Please Accept My Most Heartfelt..........

by Englishman 34 Replies latest jw friends

  • Englishman
    Englishman

    Recently, I have had a few occasions when it's been neccessary - no, essential - that I say sorry to someone for something that I have said or done, in order that someone's hurt feelings are healed.

    It doesn't make me feel demeaned at all when I say sorry, I don't feel any less of a person because I have apologised, although I am aware that some people find it almost impossible to apologise.

    What do you think? Is it a sign of weakness to apologise? Is apologising a desirable thing? Would it be a good thing for us all to apologise more? Once an apology has been made, should that be the end of the matter or should the apologiser be kept aware of his misdoings until such time as the apologisee sees fit?

    I'd be interested to hear what people think about this.

    Englishman.

  • Double Edge
    Double Edge

    I think sincere apologies show character. They're not easy for humans to do and they indicate a person has class.

  • pettygrudger
    pettygrudger

    you always here "real love means never having to say your sorry", but i say bull to that. It takes a lot of courage to admit one is wrong, and it shows true consideration of anothers feelings to vocally acknowledge a mistake.

  • butalbee
    butalbee

    If you were wrong and you comments hurt somebody's feelings, apologize.

    BTW--Eman--I just noticed your little dancing piggy--I just wanted to say KEWL! Where'd ya find it?

  • Englishman
    Englishman

    Butalbee,

    You like my little piggy? I got him at: http://www.skinheadjim.co.uk/ There's lots of stuff if you wade through the site.

  • plmkrzy
    plmkrzy
    should that be the end of the matter or should the apologiser be kept aware of his misdoings until such time as the apologisee sees fit?

    Oh absolutely! The apologizeee should hold the apologizer's apology ransom and maybe even use it to blackmail the apologizer at a later time.

    IMO, once an apology has been made, the one apologized to would be gracious to accept it and get on with there life.

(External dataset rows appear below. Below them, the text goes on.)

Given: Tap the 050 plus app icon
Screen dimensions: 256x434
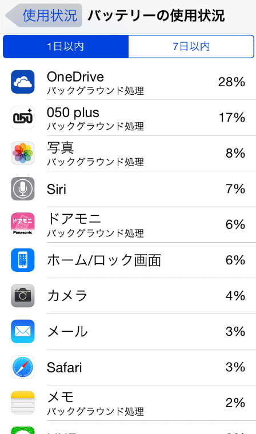Looking at the screenshot, I should pyautogui.click(x=23, y=118).
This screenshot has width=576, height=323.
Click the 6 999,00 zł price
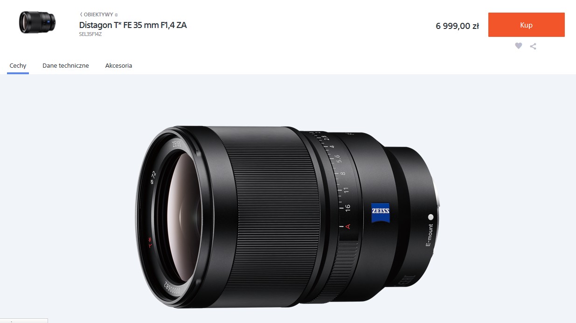pos(458,26)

    If they persist in throwing something in your face after that then it should be obvious they are just plain disgruntled and not much will be done about it and thats that!

    Edited by - plmkrzy on 25 September 2002 11:39:27

  • Sentinel
    Sentinel

    Eman,

    I think it takes a strong person to apologize in the most heartfelt and sincere manner.

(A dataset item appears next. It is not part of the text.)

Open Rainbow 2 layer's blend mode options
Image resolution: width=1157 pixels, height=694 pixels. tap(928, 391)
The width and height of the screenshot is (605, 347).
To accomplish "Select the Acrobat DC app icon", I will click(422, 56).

    As with many things humans do, some of us tend to quickly say "I'm sorry", and then next thing you know, "we've gone and done that very thing again". Perhaps we just don't understand what an apology is.

    We don't want to offend anyone, but we often do. Sometimes we don't even realize it until someone else brings it to our attention. When we find out we have offended another person, it would seem to me to be beneficial for both parties to resolve the problem. The injured party needs to know that we take the event seriously and that we don't take their forgiveness for granted.

    My first husband was always telling me he was sorry, and I was always forgiving him, trying to make the marriage work. Yet, as he continued doing the same hurtful things over and over, I realized he wasn't sincere. He took my forgiving nature for granted. I don't believe he understood what it means to really apologize. There came a point that "saying I'm sorry" just didn't count anymore, and I had to go my own way.

    Personally, I have a great deal of admiration for someone who comes forward and apologizes. It says something to me about the kind of person they are. How could anyone reject an honest-hearted attempt to say they are sorry?

    Sentinel/Karen

  • minimus
    minimus

    Why not apologize when you are wrong? Even if you offend someone unknowingly, it doesn't hurt to say I'm sorry. There are those that are oversensitive or who think too highly of themselves. They may feel they're never wrong or they may always feel hurt. With such ones, you would have to apologize all day long. This type, I prefer to avoid.....btw I'm sorry if i just offended anybody...lol

  • scumrat
    scumrat

    I feel that an apology shows ownership of a wrongdoing or transgression. It's hard to apologize when the other person does not admit their part in the problem. If I put my foot in my mouth, then obviously I've got to claim it and apologize. Just my 2 cents

  • scumrat
    scumrat

    However an apology is no good if there is no sincerity behind it.